Cecil Dill: the dairy farmer whose hands could sing

Whether or not you possess a single musical bone in your body, there are undoubtedly two parts of your human frame that you will have used in a musically expressive way at some point in your life. Most obviously, the mouth and all of its attached apparatus can be used for singing along with music, and even if you’re tone-deaf, I’m sure that your harsh tones have graced the airways for others to hear. Similarly, we’ve all used our hands to make music before, with clapping and slapping along to the beat of a song being the traditional way in which we make use of these appendages.

So, singing with the voice and clapping with the hands – sounds simple enough, right? But what about singing with your hands? Considering your hands don’t have a mouth to speak through, this sounds implausible, but for a young dairy farmer in Michigan, his singing hands were the key to his brief notoriety during the 1930s.

Cecil Dill remembers clearly when he first discovered that his hands possessed a talent like no other. In February 1914, as a young boy walking home from school in the bitter cold, Dill noticed that when he clasped his mittenless hands together, they produced a variety of different sounds rather than just the same monotonous squeak. Upon discovering this, as most bored adolescents might, he decided to see if he could consistently pitch these different sounds and play tunes, and by the end of the year, he’d mastered the art of playing ‘Yankee Doodle’.

Of course, his hands were not exactly ‘playing’ the song, and nor did they have the same clarity in tone that a tuned instrument like a piano or violin might have. What was, in fact, happening was that Dill had been trapping pockets of air between his palms and squeezing them out of the small gaps at the top and bottom to create different notes and pitched them by applying different pressure. We’re all familiar with armpit farts and their comically flatulent sound – this isn’t that different.

Dill practised his skill daily and, within the next three years, had managed to perfect ‘Marching Through Georgia’ and ‘Trail of the Lonesome Pine’. However, he was bothered by people regularly asking how he could do his party trick and decided to quit practising his instrument for six years, instead applying himself on the local dairy farm. When he met up with a showman he’d previously known in his hometown of Traverse City, he was curious to see whether Dill still had the skill in him, and when he demonstrated that he could, this was when people began to take note for a second time.

He would make his recorded debut in 1933 as part of a brief Universal Studios newsreel and perform his famed rendition of ‘Yankee Doodle’ with piano accompaniment before telling his story of how he discovered his talent to the cameras. In addition to this, there are documents of Dill performing other traditional songs as part of different newsreels, such as a rendition of ‘Let Me Call You Sweetheart’ roughly two years later. There isn’t much other documentation of whether Dill hung up his hands or continued to entertain with his art form after this, but the two newsreels are a fascinating insight into his unique talent.

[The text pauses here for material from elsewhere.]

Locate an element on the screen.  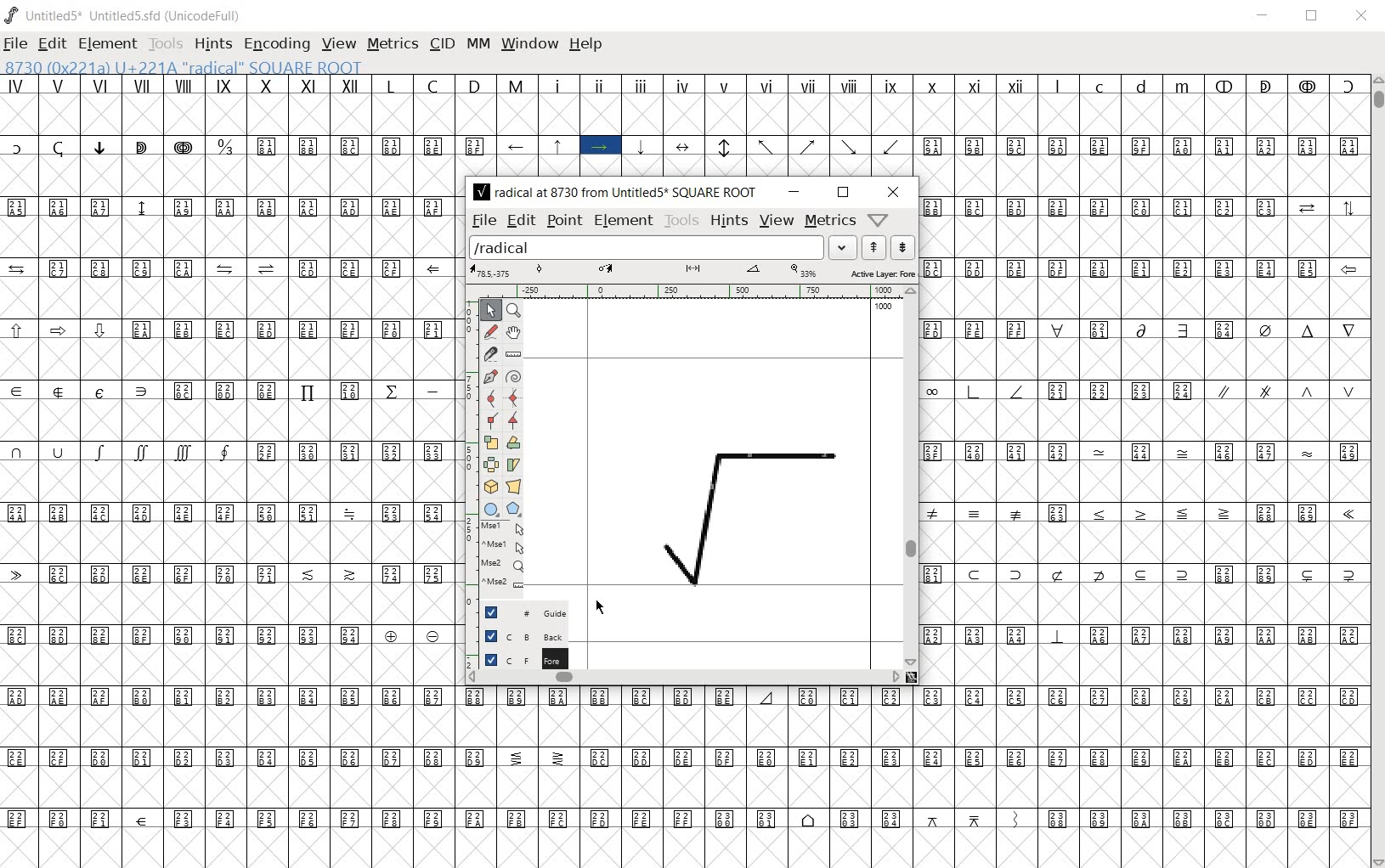
scrollbar is located at coordinates (913, 477).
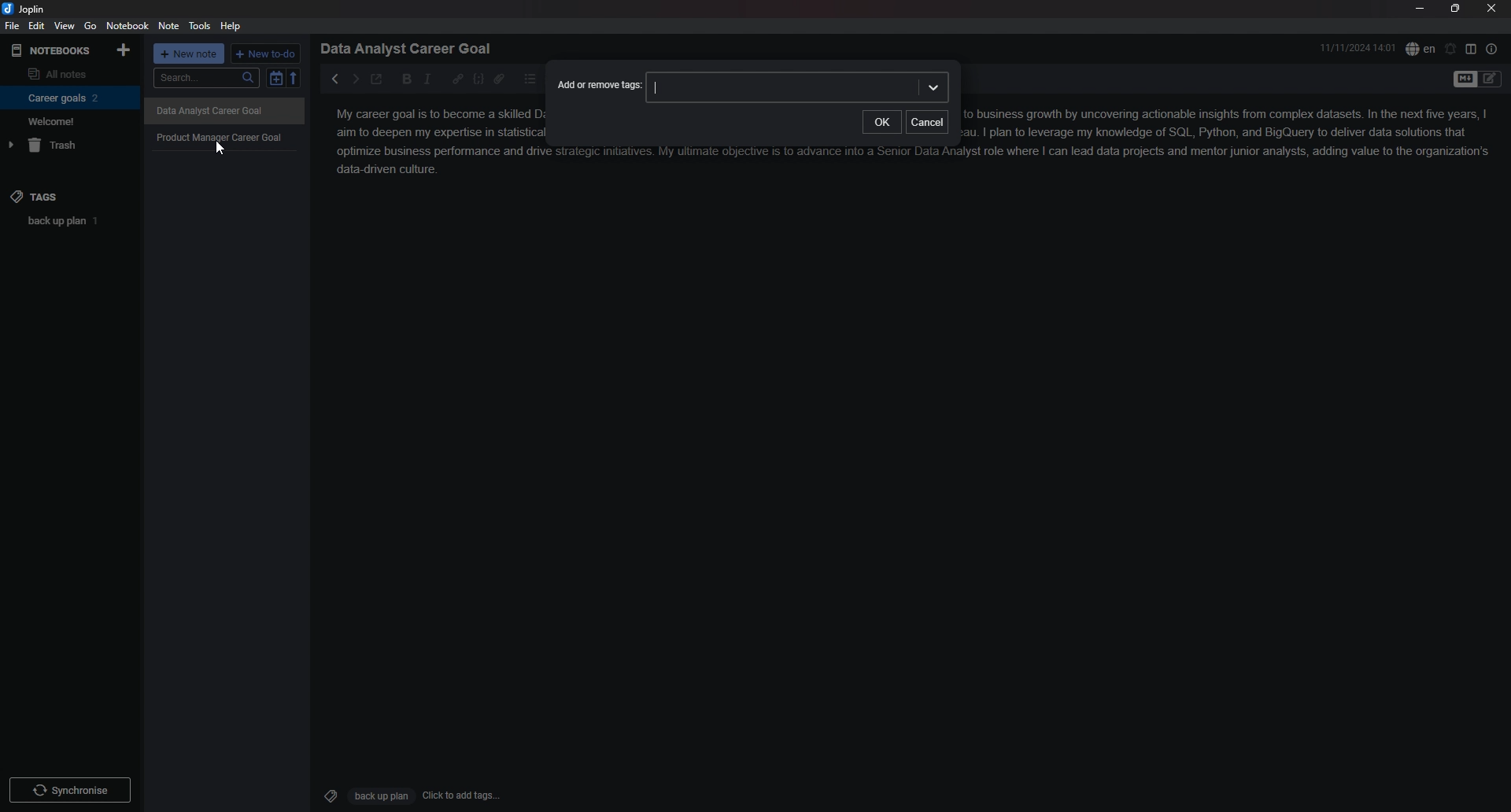 Image resolution: width=1511 pixels, height=812 pixels. Describe the element at coordinates (67, 73) in the screenshot. I see `all notes` at that location.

From a musical standpoint, there’s little to shout about when it comes to Dill’s flatulent palms, but as far as being a pioneer and a one-of-a-kind performer who managed to master a skill that so few people can even begin to learn, Dill was extraordinary. Others have since gained notoriety for having similar skills, and the practice has become more widely referred to as ‘manualism’, but Dill remains the earliest documented example of a competent manualist.

Dill remained on the farm all while honing his craft, maintaining his job tending to the cattle. When people asked him how he used to keep up with his skill, his response was simple: “Just by milking ten cows morning and night, I could keep my musical instrument in practice and also keep it nice and limber.” If there are any dairy farmers out there looking for a career change, just think; you could be the next Cecil Dill.